Similar to Presidential Management Fellows, these EIRs would be civilian detailees directly reporting to agency heads. EIRs would be tasked with providing recommendations and assisting efforts to make agency services and operations simpler, more efficient, and more responsive to the current needs of entrepreneurs and businesses. The EIRs would also help the agencies in identifying ineffective or duplicative programs.
As a shining example of the EIR model, in September 2011, Dell announced the creation of its first Entrepreneur in Residence, bringing on board one of today's leading entrepreneurs in green Information Technology, Ingrid Vanderveldt. Ingrid has been focused on expanding the ways Dell connects with, learns from, and understands the needs of growing businesses so the company can bring solutions and services to market that help them succeed.
"Dell hired me as their first Entrepreneur in Residence to "bring the outside in'," said Ingrid Vanderveldt, Entrepreneur-in-Residence at Dell. "As the EIR, I help drive strategy on extending how Dell listens and acts on what entrepreneurs need to take their businesses to the next level. This has helped create a more meaningful bridge between Dell and the small-to-medium-sized business marketplace."

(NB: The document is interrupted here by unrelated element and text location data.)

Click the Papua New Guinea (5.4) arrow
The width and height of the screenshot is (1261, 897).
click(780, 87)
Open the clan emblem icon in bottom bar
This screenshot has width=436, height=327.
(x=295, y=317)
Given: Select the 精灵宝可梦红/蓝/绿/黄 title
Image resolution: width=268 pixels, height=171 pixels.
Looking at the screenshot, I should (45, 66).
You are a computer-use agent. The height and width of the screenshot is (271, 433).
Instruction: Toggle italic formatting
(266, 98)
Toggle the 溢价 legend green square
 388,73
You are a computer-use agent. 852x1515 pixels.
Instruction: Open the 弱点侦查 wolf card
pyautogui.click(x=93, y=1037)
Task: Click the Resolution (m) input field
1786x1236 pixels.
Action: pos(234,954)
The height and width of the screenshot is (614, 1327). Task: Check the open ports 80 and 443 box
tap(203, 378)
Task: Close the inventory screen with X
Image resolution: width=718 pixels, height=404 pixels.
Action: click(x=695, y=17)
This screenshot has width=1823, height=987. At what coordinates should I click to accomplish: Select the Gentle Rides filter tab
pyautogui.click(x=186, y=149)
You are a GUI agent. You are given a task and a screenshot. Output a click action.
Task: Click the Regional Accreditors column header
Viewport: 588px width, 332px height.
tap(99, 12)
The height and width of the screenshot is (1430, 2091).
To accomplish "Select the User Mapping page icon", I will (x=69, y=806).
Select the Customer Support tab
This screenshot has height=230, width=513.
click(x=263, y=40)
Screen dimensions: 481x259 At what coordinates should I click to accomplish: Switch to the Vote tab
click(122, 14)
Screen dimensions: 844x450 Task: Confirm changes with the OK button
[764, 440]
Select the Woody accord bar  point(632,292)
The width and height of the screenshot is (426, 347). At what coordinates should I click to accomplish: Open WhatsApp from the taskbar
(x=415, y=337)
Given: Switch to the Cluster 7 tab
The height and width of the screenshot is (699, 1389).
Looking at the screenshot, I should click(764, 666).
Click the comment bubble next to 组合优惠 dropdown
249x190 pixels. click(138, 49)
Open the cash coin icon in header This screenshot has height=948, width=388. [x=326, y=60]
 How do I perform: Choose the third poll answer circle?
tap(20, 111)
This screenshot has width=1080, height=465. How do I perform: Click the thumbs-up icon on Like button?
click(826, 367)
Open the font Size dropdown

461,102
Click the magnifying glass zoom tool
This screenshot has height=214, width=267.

"For this reason, I am excited about the possibility of scaling up the EIR model to the federal level. Just as Dell has been building bridges to small-to-medium-sized businesses, this program has the potential to build better bridges between federal agencies and entrepreneurs. A federal EIR program would make the government more responsive to the current needs of entrepreneurs and enhance partnerships between it and the private sector."